Everyone knows this scenario: You’re sitting at your desk at work, doing the same thing day in, day out and you feel like you need a break. You start dreaming of getting outside, perhaps on a hiking trip. So when you get home in the evening, you start planning. But somehow you don’t even know where to start, there’s so much to it. Don’t worry, I have made a little guide to help you through it!
Step 1: Choose your destination. It’s as simple as that. Well, maybe don’t be too broad when choosing where you want to go. Something like “Canada” doesn’t quite work, but something like “Carpathian Mountains” is a perfectly fine start.
Step 2: Do your research. Google hiking routes in your area of choice. Most countries have websites listing outdoor opportunities. There are many established trails everywhere. If you opt for a multi-stage hike, you can either pick an established multi-stage trail or make your own route. Either way, don’t overestimate your abilities! If you have never done something similar before, do not pick the advanced routes.

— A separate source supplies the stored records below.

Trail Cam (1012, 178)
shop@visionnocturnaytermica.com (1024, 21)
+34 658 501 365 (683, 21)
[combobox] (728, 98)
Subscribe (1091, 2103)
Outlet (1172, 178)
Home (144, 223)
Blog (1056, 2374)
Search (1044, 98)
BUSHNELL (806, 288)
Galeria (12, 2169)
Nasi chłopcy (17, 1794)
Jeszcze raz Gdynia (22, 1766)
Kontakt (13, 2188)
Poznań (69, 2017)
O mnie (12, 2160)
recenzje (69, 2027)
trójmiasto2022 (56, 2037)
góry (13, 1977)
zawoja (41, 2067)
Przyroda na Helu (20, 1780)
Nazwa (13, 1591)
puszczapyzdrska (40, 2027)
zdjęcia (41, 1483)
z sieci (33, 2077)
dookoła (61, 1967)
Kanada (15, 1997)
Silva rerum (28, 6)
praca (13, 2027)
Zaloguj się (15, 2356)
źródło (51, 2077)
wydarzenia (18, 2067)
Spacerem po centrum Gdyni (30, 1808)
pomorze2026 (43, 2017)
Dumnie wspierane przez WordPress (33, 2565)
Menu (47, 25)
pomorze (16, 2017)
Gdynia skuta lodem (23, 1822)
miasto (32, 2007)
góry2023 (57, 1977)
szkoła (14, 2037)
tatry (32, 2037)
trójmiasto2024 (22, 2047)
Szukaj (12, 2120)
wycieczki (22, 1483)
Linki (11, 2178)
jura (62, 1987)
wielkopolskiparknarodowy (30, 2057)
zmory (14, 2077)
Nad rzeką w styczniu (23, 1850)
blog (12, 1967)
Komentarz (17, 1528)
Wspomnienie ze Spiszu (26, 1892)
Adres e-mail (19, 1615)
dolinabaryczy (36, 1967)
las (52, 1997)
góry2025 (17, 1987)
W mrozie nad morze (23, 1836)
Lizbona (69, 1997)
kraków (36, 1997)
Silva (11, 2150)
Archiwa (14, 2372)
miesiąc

The Alta Via Trails in the Dolomites are a good example for established multi-stage trails. You’ll find plenty of descriptions that break the trail in manageable sections and give places to stay for the night. Especially if you haven’t done many hiking trips before, this is a tremendous help. If you are experienced enough to set your own daily stages without overestimating your abilities, you can also just grab a map and start planning your unique adventure. However, be careful. You are much slower with a full backpack, and you are much slower when you have to cover altitude differences! If in doubt, do a short rather than a long section.
Step 3: Make your reservations. I know, it’s such a romantic thought to just hit the trail without knowing where you’ll end up for the night. In reality, this may be an issue. Especially in summer, European mountain areas are full of hikers, mountain bikers, climbers and all sorts of adventurers. That means that you might well run into a fully occupied place. If you are turned away and the next place to stay is another 10 km away, that’s everything but romantic. If you have picked lodges for the night, there is no reason why you shouldn’t make a reservation.
Step 4: Make your preparations. You’ve picked your route, you’ve made your reservations. So far, so good. No you just to add final touches to your preparation. Gather your gear (I will write another post about what to take). Some of the most important items are: compass, map in rainproof map cover, head torch, emergency phone. Carrying a map and compass may seem old fashioned. A lot of hikers carry GPS devices for navigation. But these gadgets may always fail you, there can always be a battery error or something similar. In that case, a map and compass are a valuable backup. A head torch is crucial in case you get lost and have to walk in darkness. And obviously an emergency phone in case you need to call rescue services.
Step 5: Go on your trip. Have fun. And don’t be afraid to change your plans if weather conditions don’t permit passage of the originally planned trails. Better safe than sorry!